-- Start of Recorded data --

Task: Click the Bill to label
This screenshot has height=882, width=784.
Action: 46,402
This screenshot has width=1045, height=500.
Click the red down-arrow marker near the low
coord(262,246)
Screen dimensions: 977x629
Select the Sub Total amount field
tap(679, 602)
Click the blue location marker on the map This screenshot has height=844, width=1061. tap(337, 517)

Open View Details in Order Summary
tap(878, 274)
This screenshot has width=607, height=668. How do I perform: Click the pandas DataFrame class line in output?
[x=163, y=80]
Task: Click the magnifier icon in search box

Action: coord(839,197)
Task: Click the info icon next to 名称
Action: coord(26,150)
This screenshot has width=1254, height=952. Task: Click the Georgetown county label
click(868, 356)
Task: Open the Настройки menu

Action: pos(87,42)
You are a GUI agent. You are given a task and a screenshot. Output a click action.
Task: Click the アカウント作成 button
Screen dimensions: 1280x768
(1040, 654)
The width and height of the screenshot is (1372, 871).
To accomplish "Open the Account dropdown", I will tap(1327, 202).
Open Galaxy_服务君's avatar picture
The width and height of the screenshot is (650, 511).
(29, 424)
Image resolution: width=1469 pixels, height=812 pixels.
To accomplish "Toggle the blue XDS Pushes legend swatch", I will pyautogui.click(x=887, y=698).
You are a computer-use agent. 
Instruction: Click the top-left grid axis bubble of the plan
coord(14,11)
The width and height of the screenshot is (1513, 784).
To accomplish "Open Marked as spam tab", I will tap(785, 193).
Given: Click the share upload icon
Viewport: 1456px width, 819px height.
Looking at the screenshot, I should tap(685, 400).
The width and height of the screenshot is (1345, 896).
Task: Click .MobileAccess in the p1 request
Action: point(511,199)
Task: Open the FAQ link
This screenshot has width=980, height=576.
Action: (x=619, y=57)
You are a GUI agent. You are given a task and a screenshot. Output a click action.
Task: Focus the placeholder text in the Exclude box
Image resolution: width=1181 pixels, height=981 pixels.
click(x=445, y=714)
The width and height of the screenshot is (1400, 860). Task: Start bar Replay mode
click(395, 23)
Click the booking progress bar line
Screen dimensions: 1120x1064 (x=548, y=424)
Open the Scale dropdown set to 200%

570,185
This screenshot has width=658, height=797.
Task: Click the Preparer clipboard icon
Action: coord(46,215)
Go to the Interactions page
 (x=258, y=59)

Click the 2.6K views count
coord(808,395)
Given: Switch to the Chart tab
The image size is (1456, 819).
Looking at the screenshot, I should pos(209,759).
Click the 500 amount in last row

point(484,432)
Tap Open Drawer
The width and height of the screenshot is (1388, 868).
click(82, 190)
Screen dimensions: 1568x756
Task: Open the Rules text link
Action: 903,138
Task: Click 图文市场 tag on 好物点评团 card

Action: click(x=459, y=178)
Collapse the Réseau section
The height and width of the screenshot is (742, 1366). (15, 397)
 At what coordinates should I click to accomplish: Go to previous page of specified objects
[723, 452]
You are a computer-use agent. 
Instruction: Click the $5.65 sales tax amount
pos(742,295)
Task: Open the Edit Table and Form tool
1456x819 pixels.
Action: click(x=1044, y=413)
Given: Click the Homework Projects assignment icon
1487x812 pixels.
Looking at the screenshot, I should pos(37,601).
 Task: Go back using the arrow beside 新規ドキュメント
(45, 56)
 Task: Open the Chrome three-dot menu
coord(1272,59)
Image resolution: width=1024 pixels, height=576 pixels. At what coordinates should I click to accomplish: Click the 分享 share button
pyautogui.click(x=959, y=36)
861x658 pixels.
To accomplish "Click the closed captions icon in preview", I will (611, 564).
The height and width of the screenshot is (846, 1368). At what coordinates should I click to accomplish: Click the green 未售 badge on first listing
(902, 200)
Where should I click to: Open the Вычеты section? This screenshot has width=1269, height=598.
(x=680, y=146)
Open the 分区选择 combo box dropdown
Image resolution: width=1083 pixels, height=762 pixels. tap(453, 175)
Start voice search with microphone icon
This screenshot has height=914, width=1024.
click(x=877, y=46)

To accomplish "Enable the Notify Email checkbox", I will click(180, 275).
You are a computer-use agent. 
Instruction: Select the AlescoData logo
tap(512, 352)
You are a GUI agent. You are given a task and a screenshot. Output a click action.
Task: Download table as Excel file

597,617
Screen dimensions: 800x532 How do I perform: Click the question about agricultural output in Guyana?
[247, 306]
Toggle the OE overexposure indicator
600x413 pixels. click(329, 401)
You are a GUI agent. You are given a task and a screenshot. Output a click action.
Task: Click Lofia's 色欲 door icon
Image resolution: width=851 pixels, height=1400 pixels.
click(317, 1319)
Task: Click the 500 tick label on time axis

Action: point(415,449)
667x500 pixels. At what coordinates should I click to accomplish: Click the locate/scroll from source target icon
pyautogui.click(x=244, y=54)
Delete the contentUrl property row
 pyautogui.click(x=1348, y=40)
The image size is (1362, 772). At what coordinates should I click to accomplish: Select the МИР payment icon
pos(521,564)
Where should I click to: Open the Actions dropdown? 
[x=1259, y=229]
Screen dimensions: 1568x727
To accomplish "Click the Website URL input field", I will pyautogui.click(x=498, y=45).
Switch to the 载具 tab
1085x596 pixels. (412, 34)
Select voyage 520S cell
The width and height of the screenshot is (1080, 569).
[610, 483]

-- End of Recorded data --

*Set problem*
Reproduce the whole listing above word for word, from its first line to its last.

*Solution for this problem*
Task: Click the Bill to label
This screenshot has height=882, width=784.
Action: 46,402
This screenshot has width=1045, height=500.
Click the red down-arrow marker near the low
coord(262,246)
Screen dimensions: 977x629
Select the Sub Total amount field
tap(679, 602)
Click the blue location marker on the map This screenshot has height=844, width=1061. tap(337, 517)

Open View Details in Order Summary
tap(878, 274)
This screenshot has width=607, height=668. How do I perform: Click the pandas DataFrame class line in output?
[x=163, y=80]
Task: Click the magnifier icon in search box

Action: coord(839,197)
Task: Click the info icon next to 名称
Action: coord(26,150)
This screenshot has width=1254, height=952. Task: Click the Georgetown county label
click(868, 356)
Task: Open the Настройки menu

Action: pos(87,42)
You are a GUI agent. You are given a task and a screenshot. Output a click action.
Task: Click the アカウント作成 button
Screen dimensions: 1280x768
(1040, 654)
The width and height of the screenshot is (1372, 871).
To accomplish "Open the Account dropdown", I will tap(1327, 202).
Open Galaxy_服务君's avatar picture
The width and height of the screenshot is (650, 511).
(29, 424)
Image resolution: width=1469 pixels, height=812 pixels.
To accomplish "Toggle the blue XDS Pushes legend swatch", I will pyautogui.click(x=887, y=698).
You are a computer-use agent. 
Instruction: Click the top-left grid axis bubble of the plan
coord(14,11)
The width and height of the screenshot is (1513, 784).
To accomplish "Open Marked as spam tab", I will tap(785, 193).
Given: Click the share upload icon
Viewport: 1456px width, 819px height.
Looking at the screenshot, I should tap(685, 400).
The width and height of the screenshot is (1345, 896).
Task: Click .MobileAccess in the p1 request
Action: point(511,199)
Task: Open the FAQ link
This screenshot has width=980, height=576.
Action: (x=619, y=57)
You are a GUI agent. You are given a task and a screenshot. Output a click action.
Task: Focus the placeholder text in the Exclude box
Image resolution: width=1181 pixels, height=981 pixels.
click(x=445, y=714)
The width and height of the screenshot is (1400, 860). Task: Start bar Replay mode
click(395, 23)
Click the booking progress bar line
Screen dimensions: 1120x1064 (x=548, y=424)
Open the Scale dropdown set to 200%

570,185
This screenshot has width=658, height=797.
Task: Click the Preparer clipboard icon
Action: coord(46,215)
Go to the Interactions page
 (x=258, y=59)

Click the 2.6K views count
coord(808,395)
Given: Switch to the Chart tab
The image size is (1456, 819).
Looking at the screenshot, I should pos(209,759).
Click the 500 amount in last row

point(484,432)
Tap Open Drawer
The width and height of the screenshot is (1388, 868).
click(82, 190)
Screen dimensions: 1568x756
Task: Open the Rules text link
Action: 903,138
Task: Click 图文市场 tag on 好物点评团 card

Action: click(x=459, y=178)
Collapse the Réseau section
The height and width of the screenshot is (742, 1366). (15, 397)
 At what coordinates should I click to accomplish: Go to previous page of specified objects
[723, 452]
You are a computer-use agent. 
Instruction: Click the $5.65 sales tax amount
pos(742,295)
Task: Open the Edit Table and Form tool
1456x819 pixels.
Action: click(x=1044, y=413)
Given: Click the Homework Projects assignment icon
1487x812 pixels.
Looking at the screenshot, I should pos(37,601).
 Task: Go back using the arrow beside 新規ドキュメント
(45, 56)
 Task: Open the Chrome three-dot menu
coord(1272,59)
Image resolution: width=1024 pixels, height=576 pixels. At what coordinates should I click to accomplish: Click the 分享 share button
pyautogui.click(x=959, y=36)
861x658 pixels.
To accomplish "Click the closed captions icon in preview", I will (611, 564).
The height and width of the screenshot is (846, 1368). At what coordinates should I click to accomplish: Click the green 未售 badge on first listing
(902, 200)
Where should I click to: Open the Вычеты section? This screenshot has width=1269, height=598.
(x=680, y=146)
Open the 分区选择 combo box dropdown
Image resolution: width=1083 pixels, height=762 pixels. tap(453, 175)
Start voice search with microphone icon
This screenshot has height=914, width=1024.
click(x=877, y=46)

To accomplish "Enable the Notify Email checkbox", I will click(180, 275).
You are a computer-use agent. 
Instruction: Select the AlescoData logo
tap(512, 352)
You are a GUI agent. You are given a task and a screenshot. Output a click action.
Task: Download table as Excel file

597,617
Screen dimensions: 800x532 How do I perform: Click the question about agricultural output in Guyana?
[247, 306]
Toggle the OE overexposure indicator
600x413 pixels. click(329, 401)
You are a GUI agent. You are given a task and a screenshot. Output a click action.
Task: Click Lofia's 色欲 door icon
Image resolution: width=851 pixels, height=1400 pixels.
click(317, 1319)
Task: Click the 500 tick label on time axis

Action: point(415,449)
667x500 pixels. At what coordinates should I click to accomplish: Click the locate/scroll from source target icon
pyautogui.click(x=244, y=54)
Delete the contentUrl property row
 pyautogui.click(x=1348, y=40)
The image size is (1362, 772). At what coordinates should I click to accomplish: Select the МИР payment icon
pos(521,564)
Where should I click to: Open the Actions dropdown? 
[x=1259, y=229]
Screen dimensions: 1568x727
To accomplish "Click the Website URL input field", I will pyautogui.click(x=498, y=45).
Switch to the 载具 tab
1085x596 pixels. (412, 34)
Select voyage 520S cell
The width and height of the screenshot is (1080, 569).
[610, 483]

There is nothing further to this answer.